Да, кстати, этот сюжет напрямую связан с понятием «жуткого» в психоанализе. В кураторском тексте я как раз обращаюсь к эссе Фрейда, где он описывает этот эффект через образы, ставящие под сомнение границу между живым и неживым. Кукла пугает не тогда, когда она очевидно неживая, а тогда, когда почти полностью имитирует человека — и именно в этом колебании возникает ощущение тревоги. Фрейд пишет об оживающих двойниках, тенях, автоматах — и в твоём проекте эта логика как будто переносится в современную технологическую среду. Аватары, анонимные аккаунты, цифровые «двойники» — они лишены полноценной субъектности, но при этом обладают определённой активностью, функциональной «жизнью». И в этом смысле твоя кукла становится таким жутким двойником современной культурной реальности. При этом мне кажется важным, что твой проект работает не только с образом, но и с самой логикой выставки. Он как будто обнажает систему выставочности: кукла, которая обычно мыслится по отношению к человеку, здесь занимает место художника. Возникает удвоение ролей — кукла играет человека, который играет художника. И через это проявляется условность самого художественного языка и выставочного механизма. В этом смысле твоя работа с симуляцией и подменой ролей может считываться как метафора более широкой культурной ситуации, о которой мы уже говорили. И если оттолкнуться от этого, мне хотелось бы спросить: как ты в целом оцениваешь сегодняшнее состояние современного искусства в России? Какие процессы тебе кажутся наиболее важными сейчас?

В целом процессы, которые я наблюдаю, так или иначе являются, по большей части, глобальными. О какой-то локальности можно говорить только в контексте, например, масштаба. По моему субъективному мнению, российская арт-сцена достаточно мала по сравнению с другими странами. И это, как мне кажется, связано с другой отличительной особенностью — это некий временной «гэп»: некоторые процессы просто не успевают быстро отрефлексироваться. Конечно, позитивная динамика в арт-процессах присутствует не только среди художников, но и среди институций.
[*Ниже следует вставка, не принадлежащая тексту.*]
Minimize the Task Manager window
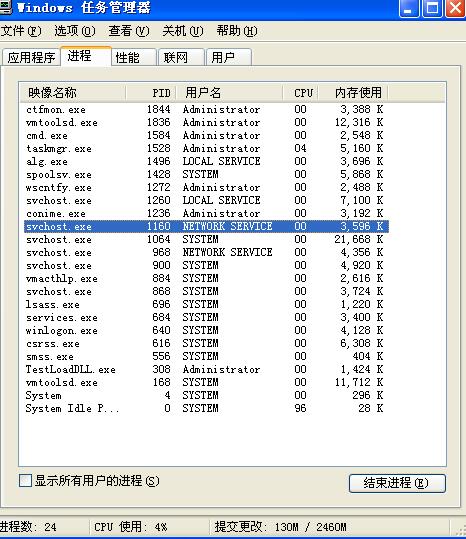[408, 8]
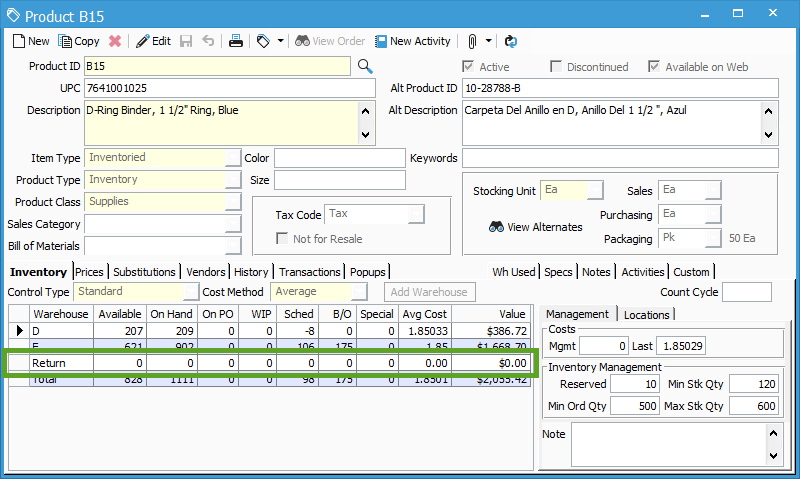Search Product ID with magnifier icon
The image size is (800, 479).
tap(365, 66)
Не может не радовать наличие локальных проектов, сильно привязанных к месту. Для формирования продуктивной художественной дискуссии важно, чтобы главный фокус был направлен не только в сторону Петербурга и Москвы, но и художники из других городов не чувствовали свою исключённость из художественных процессов.

Мне показалось интересным, что выставка воспринимается очень по-разному разными аудиториями. Например, на открытии было заметно, что более молодые зрители во многом реагируют на визуальную сторону — образ кукол, их эстетику. В то же время профессиональная, искусствоведческая публика чаще считывает критический компонент проекта — вопросы институциональной природы искусства, авторства, художественной системы. При этом сама выставка довольно сдержанная по форме, но многослойная по содержанию. А ты сам какого зрителя предполагаешь для этого проекта? И насколько для тебя важны такие эффекты, как непонимание или даже дискомфорт со стороны аудитории?

В целом этот проект задумывался как выставка для представителей арт-сообщества в первую очередь. От тех или иных проблем, экзистенциальных вопросов не застрахован ни один художник. Поэтому я получал обратную связь как от довольно молодых, так и от людей в почтенном возрасте. Что интересно, что она заинтересовала людей, интересующихся, в первую очередь, тематикой институциональной критики, значит, проект на определённом уровне сработал.